A new study conducted by researchers from the University of Buffalo explored how childrens’ education status may influence their parents’ physical and mental health outcomes over time. 

According to their findings, parents are likely to experience more struggles with physical and mental health when their children don’t graduate college; however, the opposite was also true -- college graduates were more likely to have parents who had better health outcomes. 

“These results are particularly important in light of growing educational inequalities in the U.S. in the last several decades,” said researcher Kristen Schultz Lee, Ph.D. “We know how our own education impacts our own health; we know how parents’ education impacts their children in many different ways; now we’re trying to add to that understanding by explaining how children’s education can have an impact on their parents.” 

How education impacts health outcomes

For the study, the researchers analyzed data from two different waves of participants enrolled in the National Longitudinal Study of Adolescent to Adult Health. The two datasets allowed the researchers to gain insight into how children’s educational outcomes impacted their parents’ health long term. 

The researchers ultimately learned that it’s likely for parents to gain physical and mental health benefits when their children graduate college. This was true based on both the participants’ medical records and their own self-reports of their health status. Conversely, parents had poorer health outcomes when their children didn’t graduate from college. The study findings showed that parent’s mental health took the biggest hit when this happened.

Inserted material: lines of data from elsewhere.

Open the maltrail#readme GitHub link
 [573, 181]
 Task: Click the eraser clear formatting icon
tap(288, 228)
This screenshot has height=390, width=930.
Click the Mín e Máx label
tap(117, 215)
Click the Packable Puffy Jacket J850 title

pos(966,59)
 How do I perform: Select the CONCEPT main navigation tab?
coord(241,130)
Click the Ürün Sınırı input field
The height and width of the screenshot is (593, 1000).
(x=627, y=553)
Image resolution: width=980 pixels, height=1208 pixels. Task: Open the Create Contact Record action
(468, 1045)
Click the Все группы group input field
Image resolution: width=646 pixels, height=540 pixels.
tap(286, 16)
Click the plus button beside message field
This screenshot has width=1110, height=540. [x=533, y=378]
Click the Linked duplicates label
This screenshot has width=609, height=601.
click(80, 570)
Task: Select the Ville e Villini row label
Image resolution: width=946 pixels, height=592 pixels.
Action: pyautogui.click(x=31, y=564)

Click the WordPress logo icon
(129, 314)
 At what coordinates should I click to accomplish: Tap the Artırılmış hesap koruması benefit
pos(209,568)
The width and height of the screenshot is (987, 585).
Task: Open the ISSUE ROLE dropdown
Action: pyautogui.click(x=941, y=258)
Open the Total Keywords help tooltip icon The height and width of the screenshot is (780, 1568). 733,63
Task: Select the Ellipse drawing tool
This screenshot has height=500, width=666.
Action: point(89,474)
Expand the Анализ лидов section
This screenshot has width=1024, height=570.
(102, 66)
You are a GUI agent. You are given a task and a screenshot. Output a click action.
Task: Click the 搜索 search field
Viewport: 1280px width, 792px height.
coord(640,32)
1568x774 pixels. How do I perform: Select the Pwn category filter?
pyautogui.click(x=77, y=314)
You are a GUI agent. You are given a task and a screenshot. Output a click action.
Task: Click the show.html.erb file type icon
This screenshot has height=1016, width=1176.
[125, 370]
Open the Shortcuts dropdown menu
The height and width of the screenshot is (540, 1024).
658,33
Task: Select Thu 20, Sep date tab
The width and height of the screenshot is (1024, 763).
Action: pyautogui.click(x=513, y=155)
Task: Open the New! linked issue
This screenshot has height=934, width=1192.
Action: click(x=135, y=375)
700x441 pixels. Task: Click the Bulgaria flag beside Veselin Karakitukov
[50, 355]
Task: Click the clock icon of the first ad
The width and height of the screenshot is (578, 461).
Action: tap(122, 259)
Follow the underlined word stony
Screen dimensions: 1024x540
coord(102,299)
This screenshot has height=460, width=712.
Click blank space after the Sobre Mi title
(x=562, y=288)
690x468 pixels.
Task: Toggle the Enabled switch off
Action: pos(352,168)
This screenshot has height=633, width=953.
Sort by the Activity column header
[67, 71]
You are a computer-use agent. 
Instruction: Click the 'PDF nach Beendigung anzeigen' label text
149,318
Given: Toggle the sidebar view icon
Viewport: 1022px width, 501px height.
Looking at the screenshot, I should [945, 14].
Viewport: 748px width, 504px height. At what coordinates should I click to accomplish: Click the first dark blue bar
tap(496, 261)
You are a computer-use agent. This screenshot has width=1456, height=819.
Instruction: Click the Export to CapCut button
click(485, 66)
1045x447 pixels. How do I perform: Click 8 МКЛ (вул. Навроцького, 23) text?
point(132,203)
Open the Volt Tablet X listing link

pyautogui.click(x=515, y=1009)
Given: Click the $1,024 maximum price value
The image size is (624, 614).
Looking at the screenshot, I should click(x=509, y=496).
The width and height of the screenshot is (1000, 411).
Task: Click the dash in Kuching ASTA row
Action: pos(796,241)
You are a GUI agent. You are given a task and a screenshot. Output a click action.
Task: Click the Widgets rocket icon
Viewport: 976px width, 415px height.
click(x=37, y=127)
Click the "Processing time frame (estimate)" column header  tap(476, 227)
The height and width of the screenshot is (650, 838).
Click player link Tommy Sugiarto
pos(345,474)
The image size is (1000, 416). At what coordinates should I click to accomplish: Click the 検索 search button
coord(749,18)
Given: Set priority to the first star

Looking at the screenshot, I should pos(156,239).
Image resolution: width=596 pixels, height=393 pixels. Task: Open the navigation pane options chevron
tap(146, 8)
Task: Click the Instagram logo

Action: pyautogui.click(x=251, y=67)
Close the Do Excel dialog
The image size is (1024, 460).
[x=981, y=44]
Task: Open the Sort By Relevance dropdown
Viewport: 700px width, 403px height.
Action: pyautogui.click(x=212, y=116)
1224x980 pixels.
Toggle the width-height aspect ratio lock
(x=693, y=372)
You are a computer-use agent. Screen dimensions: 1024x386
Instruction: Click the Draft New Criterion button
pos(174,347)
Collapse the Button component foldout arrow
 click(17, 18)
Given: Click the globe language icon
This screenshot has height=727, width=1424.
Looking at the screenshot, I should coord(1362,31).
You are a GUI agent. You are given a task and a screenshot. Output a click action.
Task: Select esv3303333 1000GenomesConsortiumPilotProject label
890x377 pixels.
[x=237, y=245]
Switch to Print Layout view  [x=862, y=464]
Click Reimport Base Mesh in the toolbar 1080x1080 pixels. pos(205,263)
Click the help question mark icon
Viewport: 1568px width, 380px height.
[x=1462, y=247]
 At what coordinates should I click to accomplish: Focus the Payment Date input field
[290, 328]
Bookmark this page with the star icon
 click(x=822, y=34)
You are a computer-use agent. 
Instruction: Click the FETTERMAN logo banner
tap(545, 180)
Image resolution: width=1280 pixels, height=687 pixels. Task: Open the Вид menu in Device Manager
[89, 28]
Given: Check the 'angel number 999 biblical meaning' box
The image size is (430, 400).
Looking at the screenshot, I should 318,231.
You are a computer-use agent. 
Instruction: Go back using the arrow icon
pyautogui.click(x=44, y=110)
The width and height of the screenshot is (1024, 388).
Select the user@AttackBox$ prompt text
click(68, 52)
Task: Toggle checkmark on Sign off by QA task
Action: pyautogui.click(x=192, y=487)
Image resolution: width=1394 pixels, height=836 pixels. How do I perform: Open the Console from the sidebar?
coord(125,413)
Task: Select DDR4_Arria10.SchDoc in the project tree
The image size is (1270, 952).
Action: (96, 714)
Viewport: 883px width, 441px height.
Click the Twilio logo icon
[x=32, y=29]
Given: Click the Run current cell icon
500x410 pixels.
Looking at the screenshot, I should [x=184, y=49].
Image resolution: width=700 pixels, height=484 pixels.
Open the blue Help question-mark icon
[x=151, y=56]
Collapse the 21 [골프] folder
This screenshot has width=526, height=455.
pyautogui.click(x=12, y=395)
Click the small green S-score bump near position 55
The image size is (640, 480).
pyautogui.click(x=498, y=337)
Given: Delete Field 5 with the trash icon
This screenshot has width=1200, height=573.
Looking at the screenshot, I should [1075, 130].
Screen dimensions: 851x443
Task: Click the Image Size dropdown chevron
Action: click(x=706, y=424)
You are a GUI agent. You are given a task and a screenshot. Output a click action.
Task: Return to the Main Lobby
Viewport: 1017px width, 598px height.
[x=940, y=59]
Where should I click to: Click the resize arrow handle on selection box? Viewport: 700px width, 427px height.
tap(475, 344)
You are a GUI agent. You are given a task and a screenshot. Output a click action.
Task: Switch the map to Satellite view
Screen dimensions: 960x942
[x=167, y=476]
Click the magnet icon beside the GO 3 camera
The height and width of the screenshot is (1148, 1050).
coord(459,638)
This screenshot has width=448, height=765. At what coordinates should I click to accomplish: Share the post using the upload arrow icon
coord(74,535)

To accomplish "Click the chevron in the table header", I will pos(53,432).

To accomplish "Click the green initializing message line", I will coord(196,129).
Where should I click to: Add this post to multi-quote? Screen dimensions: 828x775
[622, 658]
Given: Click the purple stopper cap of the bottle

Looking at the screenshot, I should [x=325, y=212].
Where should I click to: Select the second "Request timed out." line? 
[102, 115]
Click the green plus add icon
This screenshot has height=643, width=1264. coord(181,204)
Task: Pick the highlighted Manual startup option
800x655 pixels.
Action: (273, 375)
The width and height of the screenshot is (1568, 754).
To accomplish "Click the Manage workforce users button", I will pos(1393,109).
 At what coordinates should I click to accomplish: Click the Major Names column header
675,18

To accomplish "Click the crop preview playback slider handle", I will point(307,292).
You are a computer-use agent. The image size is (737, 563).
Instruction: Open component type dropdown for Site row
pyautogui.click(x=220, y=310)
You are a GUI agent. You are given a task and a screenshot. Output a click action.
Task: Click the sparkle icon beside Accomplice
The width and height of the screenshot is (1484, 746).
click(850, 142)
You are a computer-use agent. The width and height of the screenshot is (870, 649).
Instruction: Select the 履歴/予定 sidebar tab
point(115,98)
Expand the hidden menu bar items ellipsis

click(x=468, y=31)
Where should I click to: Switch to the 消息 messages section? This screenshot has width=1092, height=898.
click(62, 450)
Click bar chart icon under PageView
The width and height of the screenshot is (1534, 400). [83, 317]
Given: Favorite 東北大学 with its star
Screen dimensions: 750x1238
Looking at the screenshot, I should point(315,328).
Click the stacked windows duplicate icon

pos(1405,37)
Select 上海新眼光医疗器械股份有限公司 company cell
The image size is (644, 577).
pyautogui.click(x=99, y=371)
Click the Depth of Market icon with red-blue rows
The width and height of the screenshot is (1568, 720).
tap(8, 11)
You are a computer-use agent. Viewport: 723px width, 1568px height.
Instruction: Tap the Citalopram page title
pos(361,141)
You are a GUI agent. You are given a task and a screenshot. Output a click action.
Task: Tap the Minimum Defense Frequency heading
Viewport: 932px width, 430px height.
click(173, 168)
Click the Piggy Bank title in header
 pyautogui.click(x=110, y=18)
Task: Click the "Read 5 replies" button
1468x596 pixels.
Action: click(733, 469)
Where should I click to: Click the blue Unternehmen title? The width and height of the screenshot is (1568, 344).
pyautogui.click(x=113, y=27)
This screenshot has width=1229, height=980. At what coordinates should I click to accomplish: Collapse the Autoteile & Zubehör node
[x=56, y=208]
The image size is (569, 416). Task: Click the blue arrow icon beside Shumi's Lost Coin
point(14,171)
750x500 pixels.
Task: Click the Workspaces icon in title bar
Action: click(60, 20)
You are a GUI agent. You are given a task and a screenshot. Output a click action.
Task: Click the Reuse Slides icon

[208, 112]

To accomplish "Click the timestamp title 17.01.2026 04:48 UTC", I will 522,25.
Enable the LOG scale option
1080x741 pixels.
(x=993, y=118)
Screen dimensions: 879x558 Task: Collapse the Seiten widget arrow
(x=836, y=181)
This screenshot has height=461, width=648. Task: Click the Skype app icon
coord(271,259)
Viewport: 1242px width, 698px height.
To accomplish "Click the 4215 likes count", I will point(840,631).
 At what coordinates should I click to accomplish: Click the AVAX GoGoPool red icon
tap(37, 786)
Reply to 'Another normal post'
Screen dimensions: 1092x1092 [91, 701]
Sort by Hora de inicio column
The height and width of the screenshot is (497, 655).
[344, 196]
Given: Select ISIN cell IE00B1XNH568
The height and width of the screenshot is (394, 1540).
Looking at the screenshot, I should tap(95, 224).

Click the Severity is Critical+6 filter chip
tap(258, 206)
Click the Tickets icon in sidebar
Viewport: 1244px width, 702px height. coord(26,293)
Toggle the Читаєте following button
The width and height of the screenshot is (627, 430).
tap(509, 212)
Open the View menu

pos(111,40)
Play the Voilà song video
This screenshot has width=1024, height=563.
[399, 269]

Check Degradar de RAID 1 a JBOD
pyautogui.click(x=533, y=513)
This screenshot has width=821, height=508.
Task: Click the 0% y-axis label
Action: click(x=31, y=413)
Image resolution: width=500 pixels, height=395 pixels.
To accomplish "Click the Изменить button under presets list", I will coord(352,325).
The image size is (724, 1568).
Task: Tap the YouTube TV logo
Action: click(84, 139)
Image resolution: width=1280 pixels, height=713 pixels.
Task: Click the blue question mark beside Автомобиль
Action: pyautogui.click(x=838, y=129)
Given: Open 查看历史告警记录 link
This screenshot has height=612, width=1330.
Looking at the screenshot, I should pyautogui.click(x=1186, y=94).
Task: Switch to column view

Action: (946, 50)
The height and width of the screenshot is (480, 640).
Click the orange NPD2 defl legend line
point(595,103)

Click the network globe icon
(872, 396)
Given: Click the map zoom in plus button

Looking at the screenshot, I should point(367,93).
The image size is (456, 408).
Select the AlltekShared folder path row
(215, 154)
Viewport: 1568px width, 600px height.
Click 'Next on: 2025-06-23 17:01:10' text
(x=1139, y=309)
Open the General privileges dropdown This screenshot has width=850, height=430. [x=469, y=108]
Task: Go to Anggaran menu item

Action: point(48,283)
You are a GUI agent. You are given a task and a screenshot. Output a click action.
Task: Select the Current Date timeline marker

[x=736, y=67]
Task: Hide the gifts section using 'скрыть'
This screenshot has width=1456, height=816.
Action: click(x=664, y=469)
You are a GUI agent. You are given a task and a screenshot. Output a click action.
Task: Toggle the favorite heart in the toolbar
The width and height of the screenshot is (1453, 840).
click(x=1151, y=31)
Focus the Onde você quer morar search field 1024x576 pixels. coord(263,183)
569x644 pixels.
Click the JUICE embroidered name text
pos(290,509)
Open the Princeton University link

“Parents whose children have lower levels of education might spend more time worrying about their children,” Dr. Lee said. “That has negative implications for their mental health and their self-rated health. Kids without a degree might need more help from their parents and are also less able to provide if needed in return.” 

The researchers also learned that parents who didn’t finish college were likely to gain the most when their children graduated college. While many factors come into play, the team speculates that college graduates are likely to be stricter about having their parents adhere to healthier diets and regular exercise routines. 

Though many consumers may question if college is right for them, the researchers hope that these findings offer another perspective about pursuing higher education. 

“In this era when a college degree is of ever-growing importance, we see how the long-term investment in education is advantageous to the adult child’s health, but also has benefits down the road for parents too,” said researcher Christopher Dennison, Ph.D.